◆ **Задания**:
a – Какие товары, согласно тексту о Нубии, доставлялись по проходившему через ее территорию торговому пути?
b – Напишите продолжение текста о Нубии, начиная сразу после его последнего предложения.

Легендарный Гомер говорил о Нубии, как о колыбели многих цивилизаций. Населявшие страну люди, по мнению поэта, слыли любимцами богов настолько, что обитатели Олимпа не гнушались принимать участие в их земных пирах. Диодор Сицилийский (100 г. до н.э.) уважительно называл Нубию источником египетской цивилизации. Древние греки знали ее как Эфиопию – «Страну обожженых лиц». Тот же Диодор не сомневался, что сами египтяне были родом из этих мест, как и наиболее почитаемый ими бог Осирис со своей супругой Исидой, поскольку лики обоих были смуглы.

Очень может быть, что влияние нубийцев простиралось и в самое сердце Эфиопского нагорья, туда, где берет свое начало Голубой Нил. С таянием снегов воды его набирали силу и в избытке приносили на египетские поля плодородный ил. Грэм Хэнкок не исключает даже такой возможности, что нубийцы при желании могли управлять уровнем воды в Голубом Ниле с помощью специально построенных плотин, и тогда в Египте наступали нелегкие времена – от нехватки ила в стране случался неурожай, уровень воды в реке падал и она «зацветала», становясь при этом красной, точь-в-точь как в одном из Моисеевых «чудес». Хэнкок даже предположил, что Моисей прознал об этом, когда победоносно воевал в Нубии и уже много лет спустя сотворил египтянам «чудо», послав к тем плотинам лазутчиков с поручением их перекрыть.

Но не только полноводие Нила беспокоило Египет. По территории Нубии проходил важный торговый путь, по которому доставлялись золото, слоновая кость, черное дерево, а также ладан и благовония из загадочной страны Иам. Местоположение этой страны не установлено, но, возможно, что находилась она где-то на Африканском Роге, чью территорию делят сейчас Эфиопия и Сомали. Некоторые исследователи считают, что Нубия (Та-Сети) и Иам – два названия одной и той же страны, однако в найденных документах египтяне говорят о первой в весьма нелестных выражениях, в то время как вторая – всегда верный союзник и надежный торговый партнер.

Нубийцы выступали в роли посредников, обеспечивая бесприпятственный (а зачастую – и нет) проход караванов по своей земле. Понятное дело, что такая зависимость от третьей стороны мало устраивала Египет и около 3100 г. до н.э., когда Верхнее и Нижнее египетские царства сплотились в единое государство, оно в итоге покорило Нубию. Но воинственный дух нубийцев при этом не угас – Египту приходилось держать усиленные воинские гарнизоны на своих южных рубежах и использовать их в частых мелких стычках или отражать серьезные попытки Нубии вернуть утраченное влияние на своей земле.

◆ **Исходные данные**:
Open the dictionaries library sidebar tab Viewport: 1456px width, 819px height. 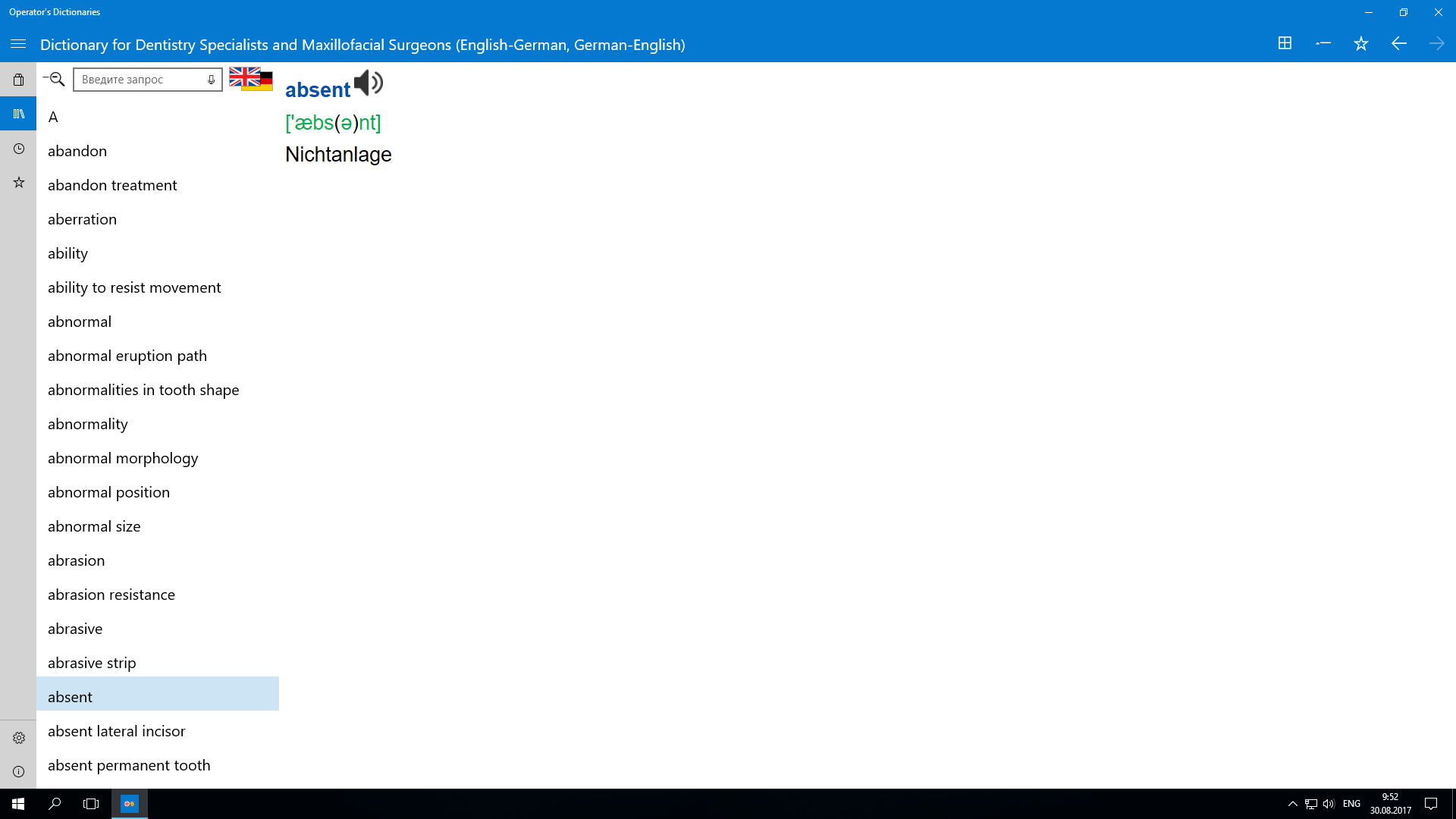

◆ **Ответы**:
a – Золото, слоновая кость, черное дерево, а также ладан и благовония из страны Иам.

b –
Одна из таких попыток как раз и произошла в годы правления Рамзеса II. Об этом нам сейчас напоминает величественный храмовый комплекс в Абу-Симбеле в 200 км к югу от Асуана. Якобы в ознаменование своей победы над нубийцами, Рамзес II и повелел воздвигнуть эти храмы. Однако, любой уважающий себя гид тут же не применет заметить, что в общем-то не совсем ясно, кто кого победил; нубийцы молчат, а египетские хроники, как всегда, однобоки. Этакий прообраз будущего Бородинского сражения – битва есть, Москва взята, победителя и побежденных нет.

Впрочем, вполне возможно, что молодой Моисей мог возглавить тот самый поход, по завершении которого был построен Абу-Симбел. Иосиф Флавий сообщает нам, что эфиопы (нубийцы) прорвались на юг Египта, стали разрушать укрепления, угонять скот, что многие египтяне полегли в битвах, а те, что остались живы, ударились в бегство. Так бы и бежалось им до самого Мемфиса (по современному – до Каира), если бы не Моисей. Придворные прорицатели доложили фараону, что боги посоветовали обратиться за помощью к евреям. Фараон, не долго думая, призвал Моисея на защиту Отечества и поставил его во главе своего войска.

Есть вероятность, что такой «совет богов» был обычной провокацией по отношению к Моисею со стороны приближенных фараона в надежде, что Моисей осрамится на посту военноначальника и у них появится благовидный предлог предать его смерти. Или, на худой конец, какой-нибудь удалой нубиец сразит его меткой стрелой.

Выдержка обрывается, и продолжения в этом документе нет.